Die W&H-Plattform mit Osstell-Funktionalität ermöglicht mir durchgängiges, sicheres und effizientes Arbeiten – von der Planung bis zur postoperativen Betreuung. Die digitale Vernetzung und lückenlose Dokumentation verschaffen mir maximale Kontrolle, während die hervorragende Funktionalität des Systems für durchgängige Abläufe sorgt. Für mich bedeutet das: mehr Präzision, mehr Sicherheit und ein spürbar optimierter OP-Alltag.
Dr. med. dent. Frederic Hermann
Wie beeinflusst das innovative W&H-System Ihrer Meinung nach die Zukunft der Oralchirurgie und Implantologie?
Dr. Hermann: Das neue W&H-System ist für mich ein Meilenstein in der Oralchirurgie und Implantologie. Es vereint smarte Vernetzung, digitale Dokumentation und hilfreiche Assistenzfunktionen in einer Plattform, die Abläufe optimiert und Behandlungen planbarer macht. Das bedeutet: mehr Effizienz, maximale Sicherheit und spürbare Entlastung im OP-Alltag. Solche Lösungen sind richtungsweisend – sie vereinfachen die Teamarbeit und heben die Patientenversorgung auf ein neues Level.
Danke für das Interview.
Zur Person
Dr. med. dent. Frederic Hermann absolvierte sein Studium der Zahnmedizin von 1997 bis 2002 an der Medizinischen Fakultät der Universität Leipzig. Staatsexamen und Approbation erfolgten 2002 und 2005, die Promotion zum Dr. med. dent. an derselben Universität. In den Jahren 2003 bis 2007 erfolgte die postgraduale Ausbildung im Bereich Implantologie und Parodontologie in einer Privatpraxis in Süddeutschland, sowie der Abschluss der Curricula in diesen Fachbereichen.

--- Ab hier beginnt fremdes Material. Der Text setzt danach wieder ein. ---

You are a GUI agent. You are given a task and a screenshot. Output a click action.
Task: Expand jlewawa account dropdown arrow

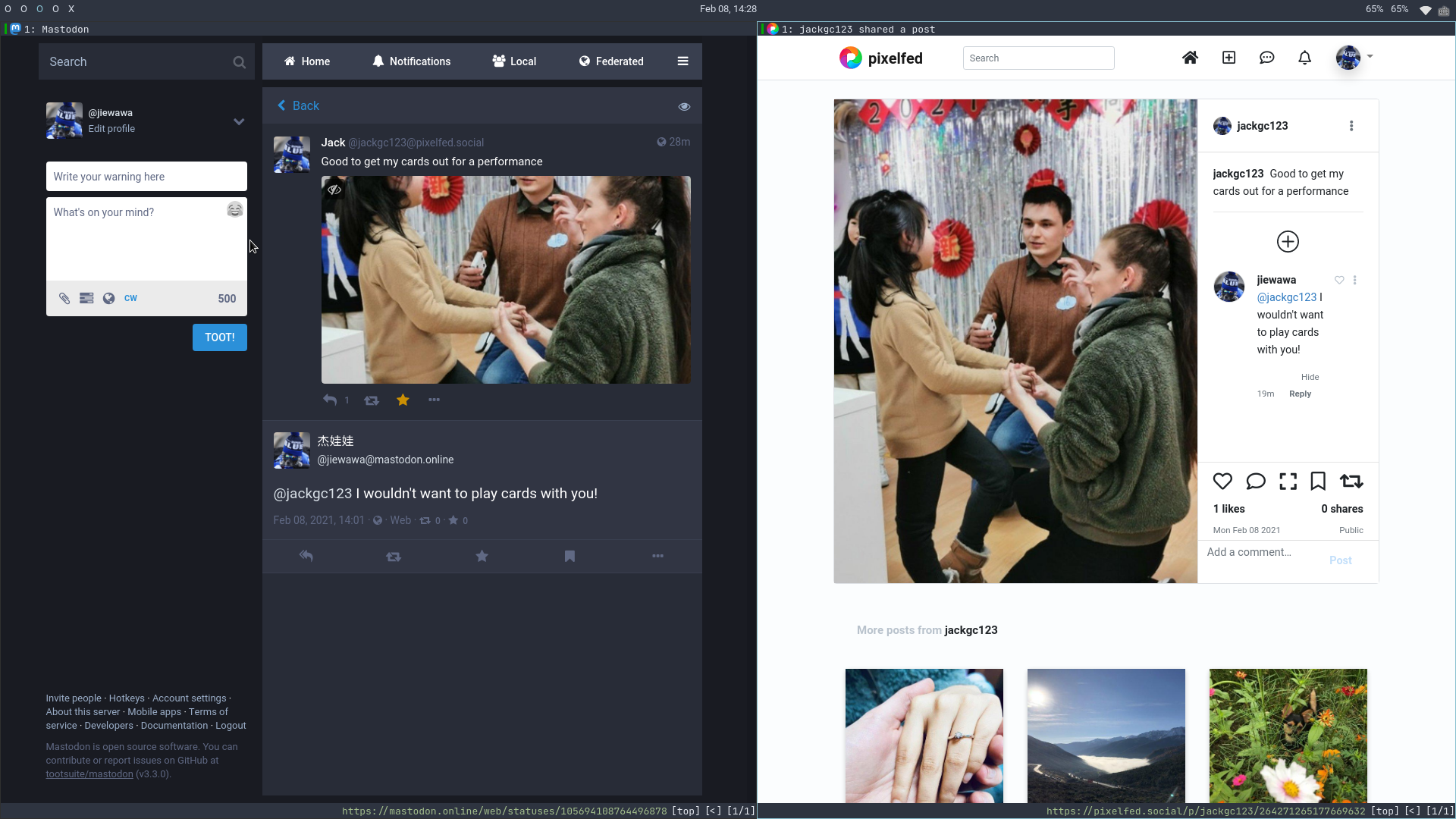coord(239,121)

Dr. Hermann ist seit 2006 Diplomate des ICOI und „Geprüfter Experte der Implantologie“.
Die Rezertifizierung erfolgte im Jahr 2012, 2016 und 2021.
Dr. Hermann ist seit 2007 niedergelassen in der TEAM 15 – Praxis für Zahnmedizin im schweizerischen Zug. Er ist Mitglied der APW, DGParo, DGI, SSO und SGI und erhielt 2016 den Weiterbildungsausweis (WBA) für orale Implantologie und die Bezeichnung Weiterbildungspraxis für allgemeine Zahnmedizin der schweizerischen Zahnärztegesellschaft SSO. Dr. Hermann ist Gründungsmitglied der 2012 neu gegründeten „Next(e) Generation“ und aktives Mitglied der DGI.
Hospitations- und Supervisionspraxis der DGI und Akademische Lehrpraxis der University for Digital Technologies in Medicine & Dentistry (DTMD).
Von 2013 bis 2015 absolvierte er den berufsbegleitenden Masterstudiengang „Clinical Dental CAD/CAM“ an der Universität Greifswald.
Dr. Hermann ist Autor zahlreicher Publikationen und internationaler Referent in den Bereichen Parodontologie, Implantologie und digitaler Zahnmedizin, sowie im Rahmen des APW-DGI Curriculum Implantologie und zahlreicher Continuum Kurse.